It is encouraging to read of the N-56 initiative to promote greater collaboration between government and business. Whichever way we vote in September, it is arguable that one change that could really transform Scotland’s economy and its use of public funds would be to turn the rhetoric of collaboration into actual practice. In the allocation of limited funding, management of large projects, reconciliation of different objectives and harnessing of underused potential, collaboration has much to offer.
This is not as easy as it sounds. Collaboration requires an ability to see other points of view, to set aside parochial positions and look for the intersection of real interests. It requires an ability to think creatively, to explore options that may seem unimaginable and to make concessions for overall gain. The partisanship and defensiveness that are so often a feature of large contracts, for example, would need to give way to greater openness and common purpose. Such an approach requires skill, competence, aptitude and changes in attitude. In short, a different culture from that which often prevails.
A good example is the proposed inquiry into the trams in Edinburgh. What we need is to learn from such mistakes as were made. Nobody is perfect and the key is to understand the pressures, perceptions and assumptions with which decision-makers were operating at crucial stages in the project, in order to avoid repetition in other large contracts in the future. The danger, revealed in some of the language used by some observers, is that the inquiry is viewed as a way to find fault, to allocate blame and to create scapegoats.

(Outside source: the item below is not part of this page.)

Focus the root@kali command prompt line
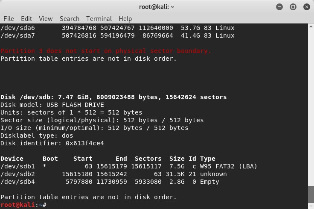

If however, the goal is to discover the facts, analyse objectively what happened and ensure that, in future, there is accountability and responsibility built into project management, and realistic expectations of what can be achieved with limited funds and limited knowledge, then progress will be made. If it leads to people being able to own up to difficulties early, without fear of loss of face (or worse), many problems would be nipped in the bud.
There are many examples in the NHS, Police Scotland, local authorities and the corporate world of the kind of silo mentality to which the N-56 report refers. We need to understand the reasons why and stop repeating the same errors time after time. The fact is that there is rarely, in public or private sector life, one winner, and eliciting the cooperation of others is the key to most success. The same of course applies after September 18….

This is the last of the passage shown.